6. Alinea's things that go well with butter
The name alone pretty much warrants a place on the list, but the execution of this remarkable dish at Chicago's most ambitious restaurant seals the deal. The clarity of flavour and control of texture are as regimented as the presentation of the assortment of pieces of king crab, citrus and corn in various guises (including popcorn) is rambling. The bread accompaniment? A nice hot slice of toast, naturally.
7. L'Arpège's turbot
Pretty much everything else about this meal sucked - from the uninterested service, the bad seats and the weak food, it was the very picture of a cliché of a disappointing and woundingly expensive Paris three-star meal, made all the worse for high and long-harboured expectations. This glimmer of how good things could actually be almost made it worse: a slice cut from this king of fishes, gently roasted whole on the bone over the course of the dinner service, with the subtlest of subtle green-tea sauces underscoring the flavour of the flesh.
8. Gambrinus's prego
And now for something completely different, the epitome of the Lisbon bar snack, eaten at the bar of the Portuguese capital's equivalent of Buon Ricordo or Melbourne's Café di Stasio, a clubby place where the service carries as much flavour as the food. The prego itself is a steak sandwich distinguished by the fact that it's made on a small bun. With a beer in one hand and a prego in the other, the world seems a far better place. Throw in some clams and a little hand-cut jamón and you can die happy.
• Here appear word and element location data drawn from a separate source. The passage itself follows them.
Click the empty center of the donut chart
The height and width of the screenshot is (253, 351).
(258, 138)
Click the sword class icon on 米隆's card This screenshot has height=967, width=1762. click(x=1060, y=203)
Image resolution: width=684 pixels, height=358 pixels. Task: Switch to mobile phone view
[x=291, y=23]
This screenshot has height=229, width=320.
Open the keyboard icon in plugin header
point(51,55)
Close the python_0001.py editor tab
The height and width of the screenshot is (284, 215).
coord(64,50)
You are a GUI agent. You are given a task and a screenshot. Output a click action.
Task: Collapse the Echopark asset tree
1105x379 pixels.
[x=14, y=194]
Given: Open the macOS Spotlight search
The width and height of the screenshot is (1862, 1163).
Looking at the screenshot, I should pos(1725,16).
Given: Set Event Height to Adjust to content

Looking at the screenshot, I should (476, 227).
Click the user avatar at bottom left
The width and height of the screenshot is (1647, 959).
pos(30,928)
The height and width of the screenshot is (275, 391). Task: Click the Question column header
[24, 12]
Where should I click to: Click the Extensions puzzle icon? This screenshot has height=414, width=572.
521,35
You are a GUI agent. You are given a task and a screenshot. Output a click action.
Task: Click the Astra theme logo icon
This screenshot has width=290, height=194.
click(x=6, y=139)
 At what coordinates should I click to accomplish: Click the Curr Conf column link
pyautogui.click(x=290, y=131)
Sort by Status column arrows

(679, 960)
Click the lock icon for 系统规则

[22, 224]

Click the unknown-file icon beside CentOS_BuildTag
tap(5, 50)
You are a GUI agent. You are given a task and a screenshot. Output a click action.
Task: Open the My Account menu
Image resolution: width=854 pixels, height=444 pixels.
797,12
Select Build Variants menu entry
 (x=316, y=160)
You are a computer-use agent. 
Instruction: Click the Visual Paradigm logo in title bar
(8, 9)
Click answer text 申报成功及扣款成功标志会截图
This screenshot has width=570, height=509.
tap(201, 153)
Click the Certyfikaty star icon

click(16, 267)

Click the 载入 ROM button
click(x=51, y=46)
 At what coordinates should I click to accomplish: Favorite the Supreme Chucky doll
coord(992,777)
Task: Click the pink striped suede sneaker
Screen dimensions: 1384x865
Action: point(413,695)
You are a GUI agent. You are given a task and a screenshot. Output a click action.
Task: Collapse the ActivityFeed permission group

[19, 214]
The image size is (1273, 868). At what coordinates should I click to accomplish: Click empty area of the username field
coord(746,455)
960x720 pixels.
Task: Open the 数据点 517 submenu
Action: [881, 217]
9. Bocca di Lupo's broad beans, lamb prosciutto and pecorino
"That's not cooking, that's just shopping." Maybe, but there's something very cool about a kitchen confident enough to present small broad beans, not only raw but still in their pods, on a board with sliced-to-order lamb prosciutto and shards of pecorino from Sardinia. None of them is quite right on their own - the lamb ham a little gamy, the beans a bit bitter, the cheese just that shade too bitey - but together they form the holy trinity of the aperitivo hour.
10. Gumshara's tonkotsu ramen Lotus chef Dan Hong dubbed it The Chronic, and this deeply savoury, collagen-rich lip-smacker of a soup certainly exhibited a drug-like sway over a large part of Sydney's underground dining community. Chef Mori only does a handful of other dishes at his stall at the Eating World food court in Haymarket, but it's his tonkotsu ramen, powered by a broth reduced from many a pork bone, that's the attraction. It's been likened to everything from a liquid pork roast to hot pig thick shake. You have been warned.
Eating World, Shop 209, 25-29 Dixon St, Haymarket, Sydney
This web exclusive article was posted in November 2009.